_EXERCISE BRIEF_
The records are to be copied from the line that contains "Task: Click the CFG Scale slider track" through their last line, word for word, with every picture left out.

_RECORDS SUPPLIED_
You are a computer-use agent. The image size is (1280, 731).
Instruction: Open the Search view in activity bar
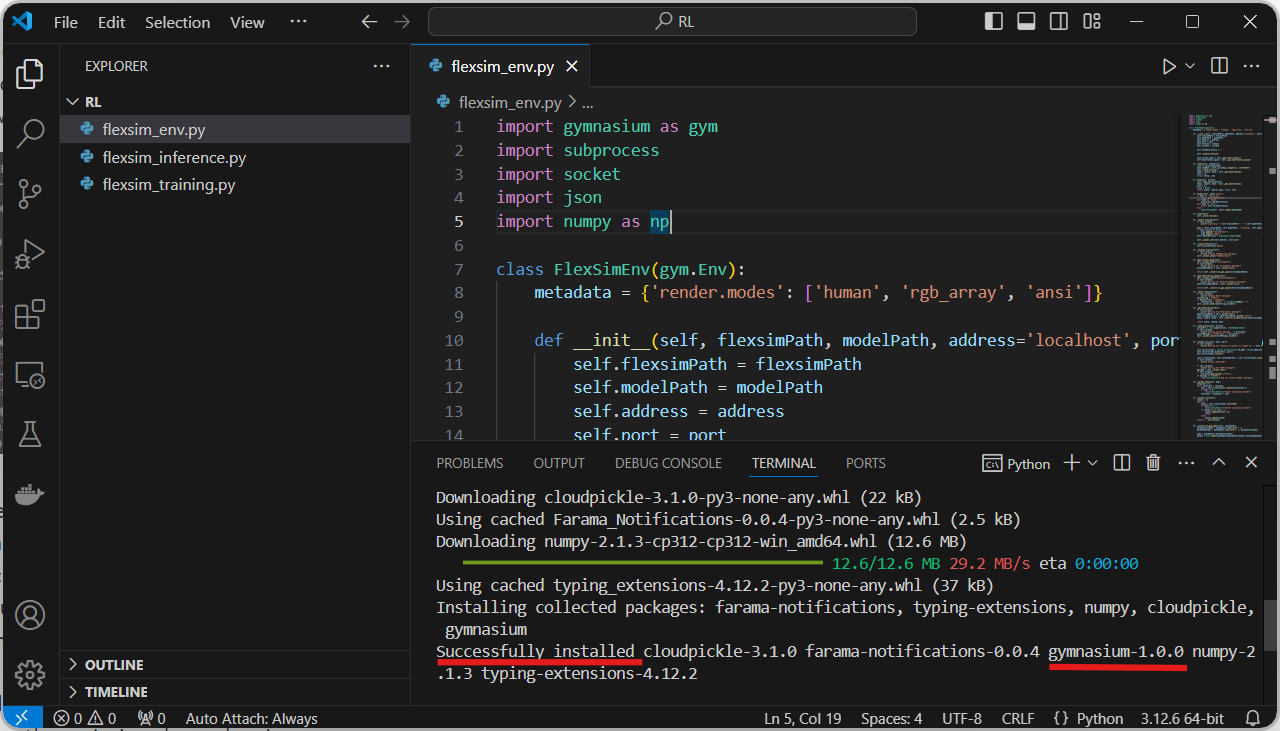point(30,133)
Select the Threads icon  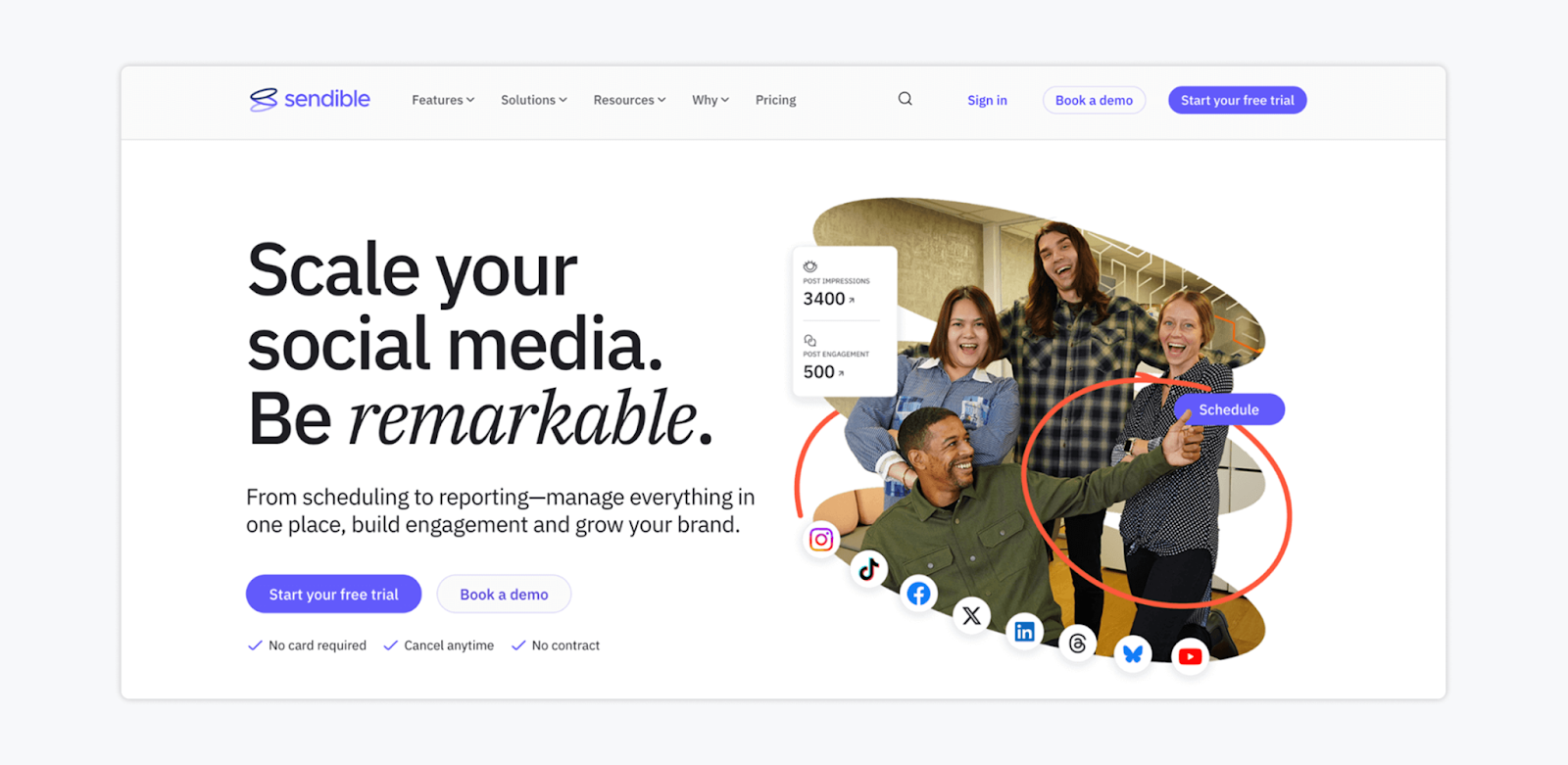click(1077, 644)
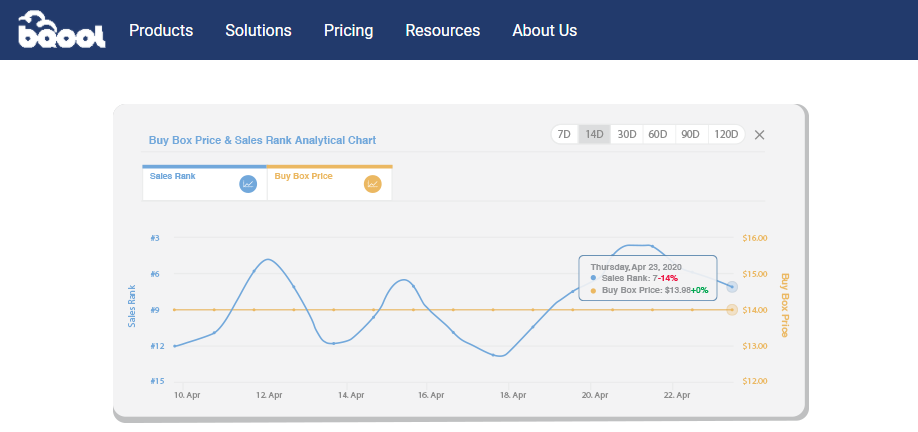
Task: Choose the 120D time range
Action: [x=725, y=134]
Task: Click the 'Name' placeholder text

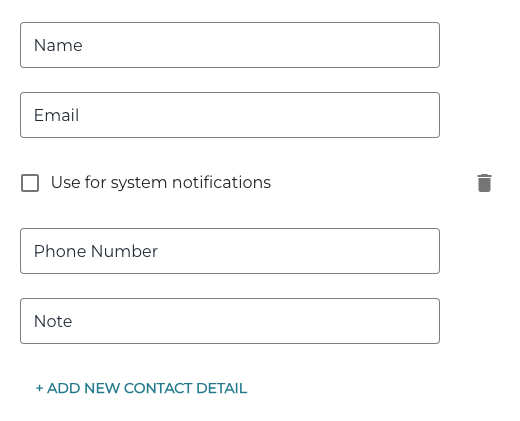Action: coord(58,45)
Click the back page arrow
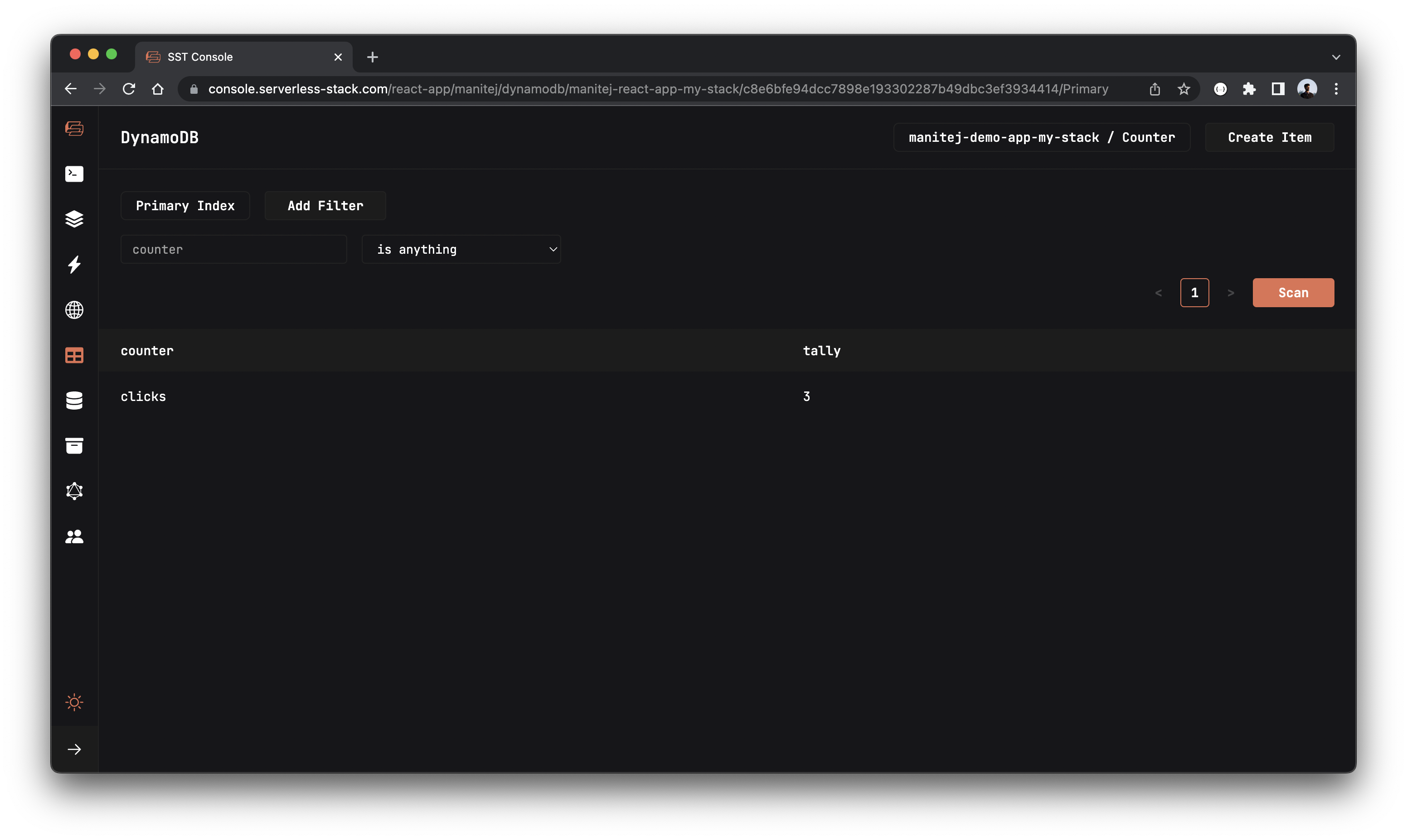The width and height of the screenshot is (1407, 840). coord(1159,292)

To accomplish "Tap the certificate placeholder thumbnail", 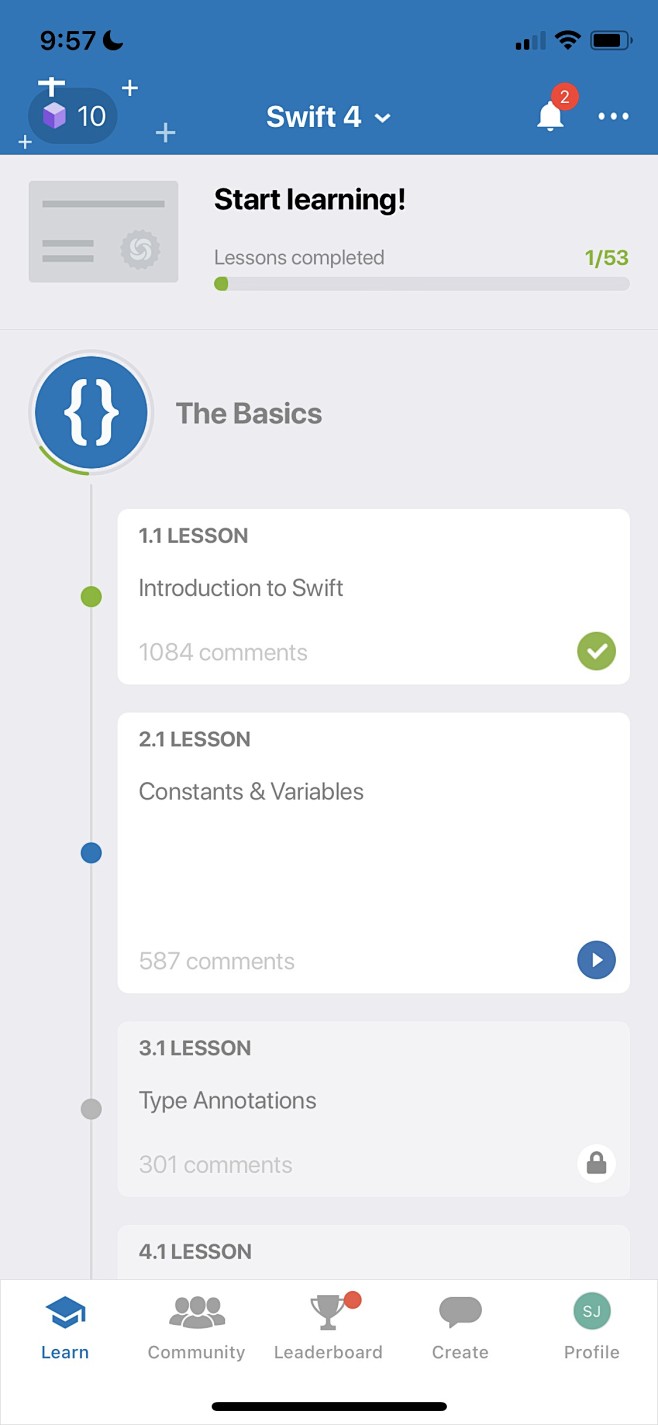I will point(103,231).
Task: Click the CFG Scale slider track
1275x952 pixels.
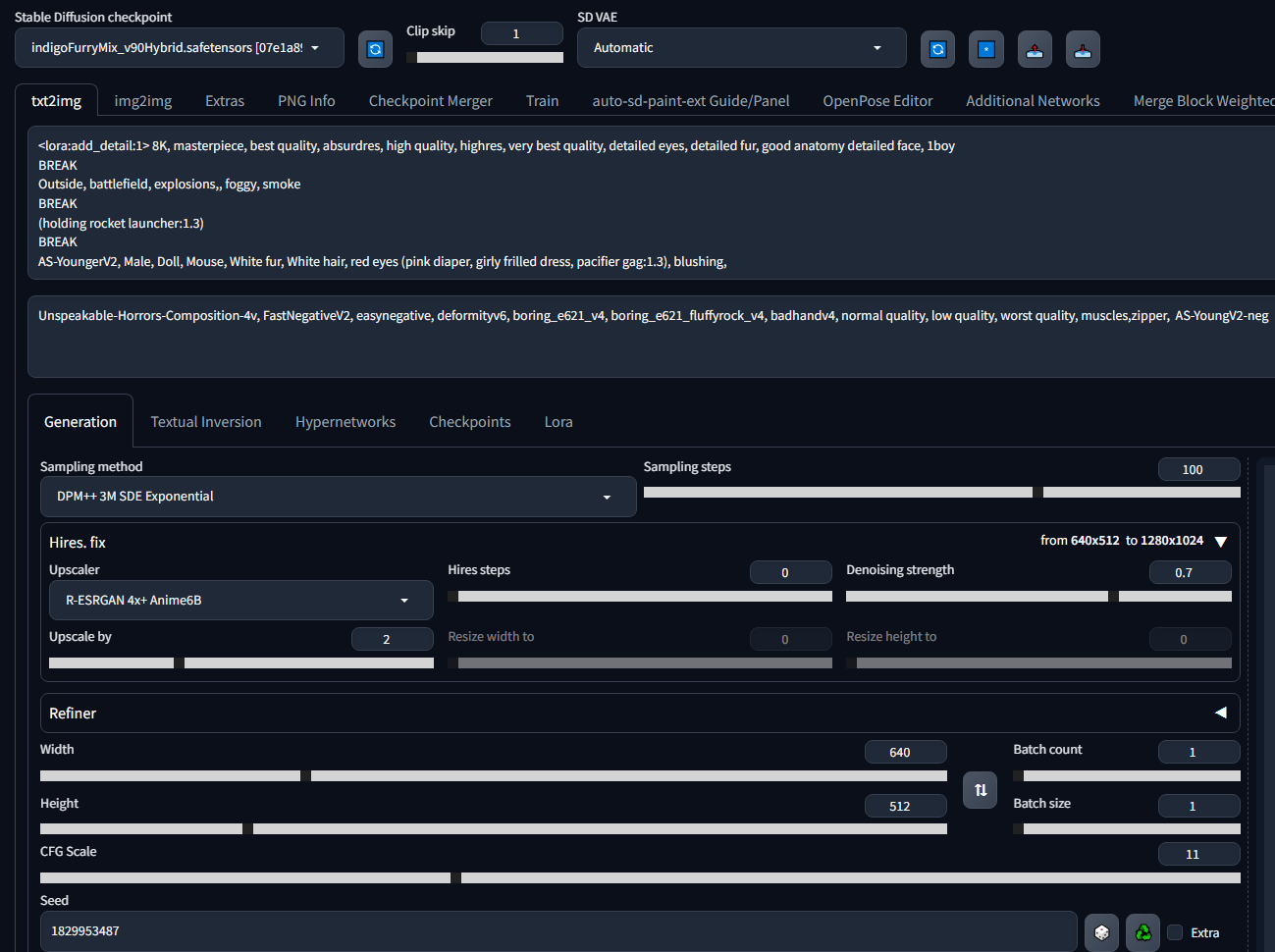Action: pos(640,877)
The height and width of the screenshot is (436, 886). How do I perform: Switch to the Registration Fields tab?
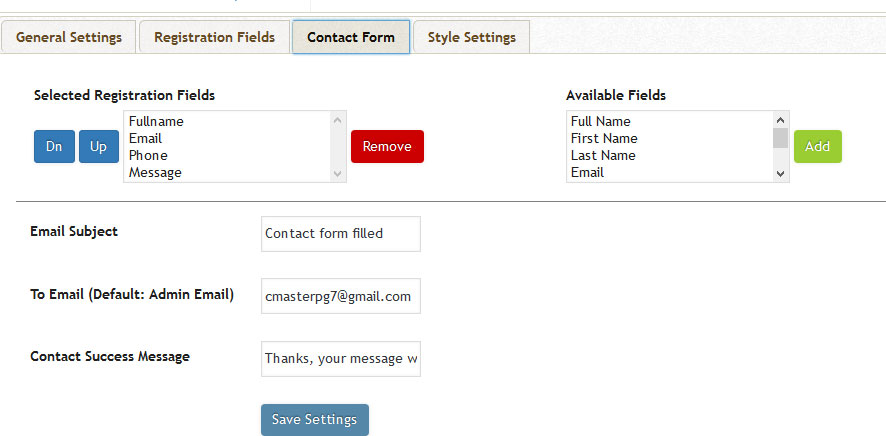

_WRITTEN RESPONSE_
Task: Click the CFG Scale slider track
1275x952 pixels.
Action: pos(640,877)
The height and width of the screenshot is (436, 886). How do I perform: Switch to the Registration Fields tab?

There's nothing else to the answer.